Unas elecciones disputadas en Bielorrusia provocaron manifestaciones masivas durante meses contra el veterano mandatario Alexander Lukashenko. Enfrentado con su población y no reconocido como presidente legítimo en Occidente, Lukashenko se ha acercado más a la protección de Putin.
De forma similar, tras los disturbios civiles en Kazajistán de hace unas semanas, Rusia envió tropas para ayudar al presidente de la antigua república soviética a restaurar el orden, dentro de una misión de paz de la Organización del Tratado de la Seguridad Colectiva, una alianza liderada por Moscú. Las tropas ya han abandonado el país.
El objetivo de Putin ha sido restablecer los lazos con los antiguos vecinos soviéticos de Rusia al tiempo que reta y divide a Occidente. En lugar de llevar a Rusia en una dirección más democrática, ahora parece rechazar la mera idea de la democracia liberal como modelo sostenible, y en su lugar la percibe como un pretexto de Occidente para perseguir sus propios fines y humillar a sus rivales.
Putin llegó al poder prometiendo restaurar el sentido ruso de grandeza. Recuperó el control el económico de manos de los oligarcas, aplastó a los rebeldes en Chechenia, asfixió gradualmente a los medios independientes y aumentó la inversión militar. Más recientemente prohibió las escasas organizaciones rusas de derechos humanos que quedaban.
Más allá de las fronteras rusas, sus servicios secretos han supervisado el asesinato de voces críticas e interferido en elecciones extranjeras, incluido un apoyo clandestino a la elección de Donald Trump en el 2016, la campaña a favor del Brexit en Gran Bretaña y a varios partidos europeos conservadores que se oponen a la integración europea.
En el 2019 dijo en una entrevista que “el liberalismo está obsoleto”, insinuando que el ideal dominante en Occidente de democracia liberal ya no tiene hueco en el mundo. Para él, la idea de que los ucranianos son independientes y podrían elegir libremente sus alianzas es una farsa.

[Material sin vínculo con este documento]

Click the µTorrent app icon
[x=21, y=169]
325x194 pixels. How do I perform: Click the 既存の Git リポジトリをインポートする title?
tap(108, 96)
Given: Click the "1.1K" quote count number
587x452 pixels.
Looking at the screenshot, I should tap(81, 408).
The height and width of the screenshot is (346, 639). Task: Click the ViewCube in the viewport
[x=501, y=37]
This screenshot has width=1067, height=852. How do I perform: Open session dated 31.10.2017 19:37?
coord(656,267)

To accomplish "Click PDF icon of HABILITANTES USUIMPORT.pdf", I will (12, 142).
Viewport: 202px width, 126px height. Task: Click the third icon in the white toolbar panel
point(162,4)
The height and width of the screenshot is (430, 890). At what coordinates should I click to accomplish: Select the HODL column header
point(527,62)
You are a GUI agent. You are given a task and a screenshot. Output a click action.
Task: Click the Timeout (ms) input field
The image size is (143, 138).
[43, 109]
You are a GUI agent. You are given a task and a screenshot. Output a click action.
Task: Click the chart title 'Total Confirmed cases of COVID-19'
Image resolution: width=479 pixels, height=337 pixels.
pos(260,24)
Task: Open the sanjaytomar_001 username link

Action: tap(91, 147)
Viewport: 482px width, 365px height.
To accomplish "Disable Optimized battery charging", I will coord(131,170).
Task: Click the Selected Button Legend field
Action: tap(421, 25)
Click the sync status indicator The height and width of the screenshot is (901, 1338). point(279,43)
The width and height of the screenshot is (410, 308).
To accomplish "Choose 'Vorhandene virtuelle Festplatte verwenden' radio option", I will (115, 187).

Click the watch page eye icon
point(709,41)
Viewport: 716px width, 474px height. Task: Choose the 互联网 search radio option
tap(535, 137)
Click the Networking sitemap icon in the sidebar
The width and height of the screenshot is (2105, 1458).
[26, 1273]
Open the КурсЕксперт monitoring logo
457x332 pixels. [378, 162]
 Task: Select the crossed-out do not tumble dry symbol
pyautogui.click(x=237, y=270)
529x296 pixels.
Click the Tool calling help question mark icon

“Todos los subterfugios asociados con el proyecto antirruso están claros para nosotros. Y nunca permitiremos que se utilice contra Rusia a nuestros territorios históricos y las personas cercanas a nosotras que viven allí. Y a aquellos que lo intenten, me gustaría decirles que de este modo destruirán su propio país”, escribió Putin en su ensayo el verano pasado.
“Estoy convencido de que la auténtica soberanía de Ucrania solamente es posible en sociedad con Rusia”.
El desafío para Biden, la OTAN y la Unión Europea es si su solidaridad y resolución colectiva pueden proteger la visión ucraniana de formar parte de Occidente, y si las ambiciones nacionalistas rusas de Putin en la región tendrán éxito o fracasarán.